**What the exercise asks:**
Everything from the line containing "Task: Open Zuletzt" to the end of the listing, both included, should be returned exactly, apart from the pictures.

**Supplied material:**
————————

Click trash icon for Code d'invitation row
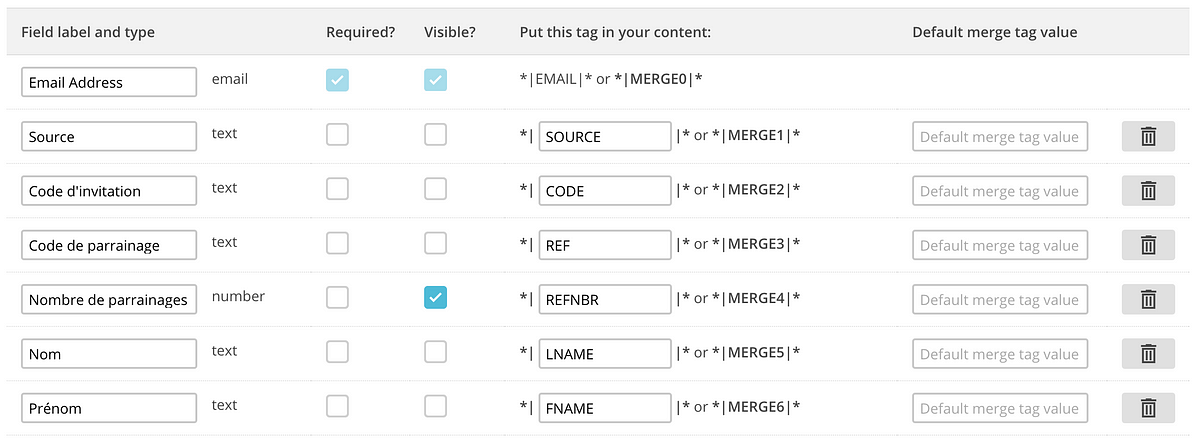This screenshot has height=447, width=1200. (1148, 191)
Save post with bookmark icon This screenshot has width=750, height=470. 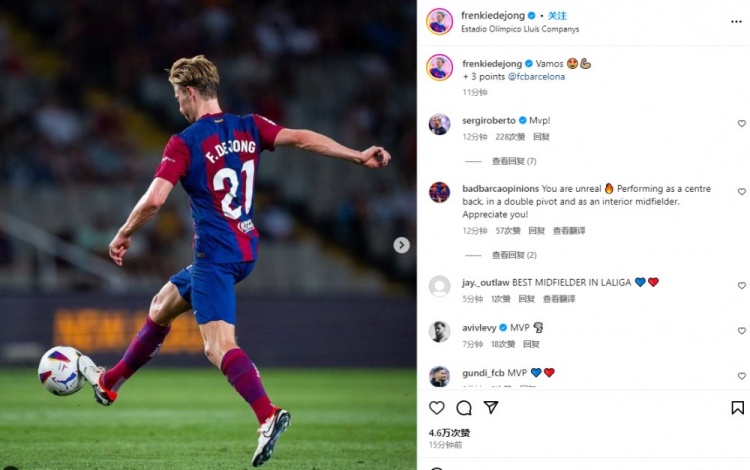tap(737, 408)
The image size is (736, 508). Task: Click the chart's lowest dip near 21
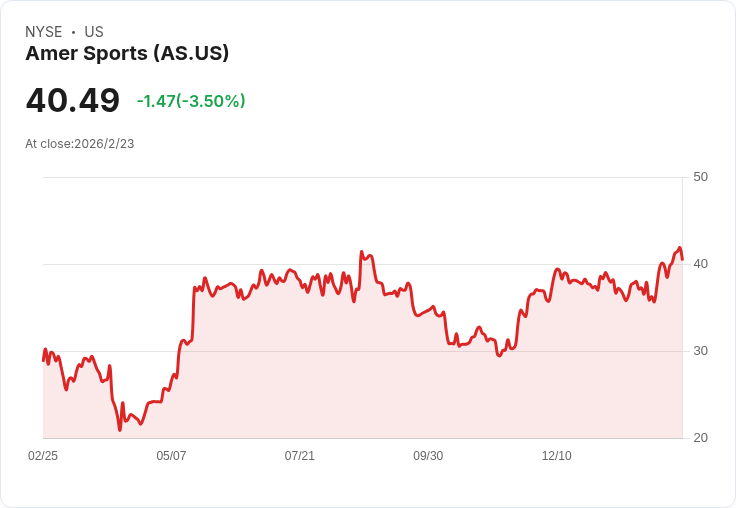point(120,429)
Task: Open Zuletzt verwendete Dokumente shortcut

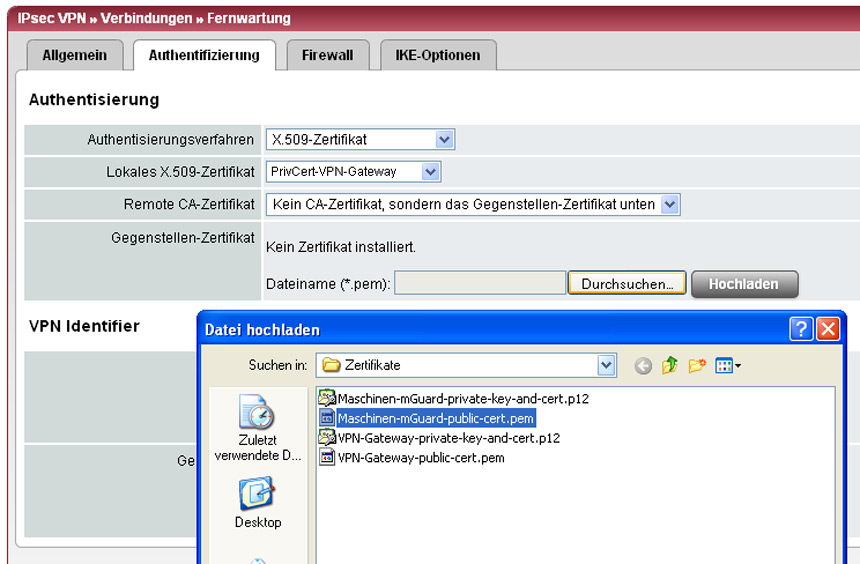Action: [x=257, y=428]
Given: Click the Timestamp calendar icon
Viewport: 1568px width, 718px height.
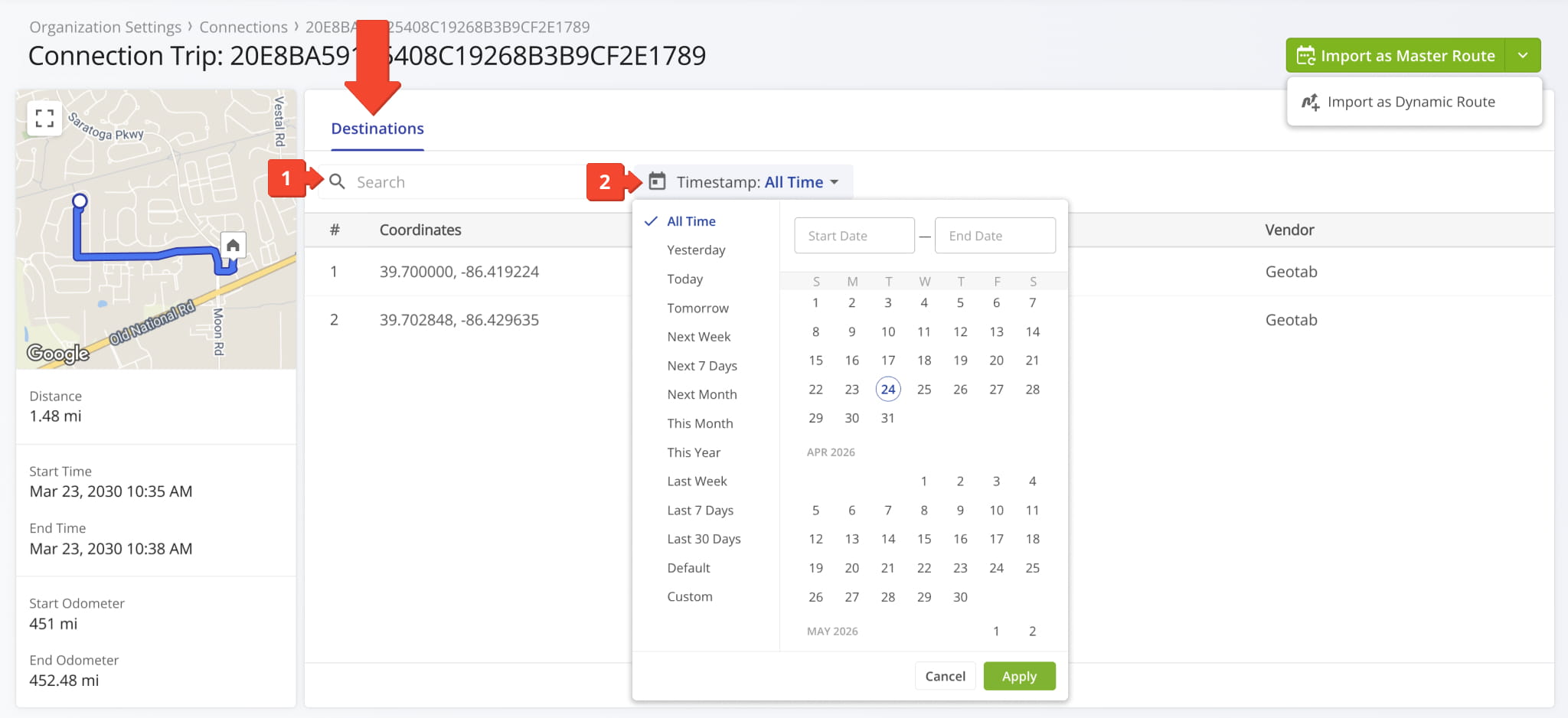Looking at the screenshot, I should click(x=657, y=182).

————————

**Solution for this problem:**
Task: Open Zuletzt verwendete Dokumente shortcut

Action: [x=257, y=428]
Given: Click the Timestamp calendar icon
Viewport: 1568px width, 718px height.
Looking at the screenshot, I should click(x=657, y=182).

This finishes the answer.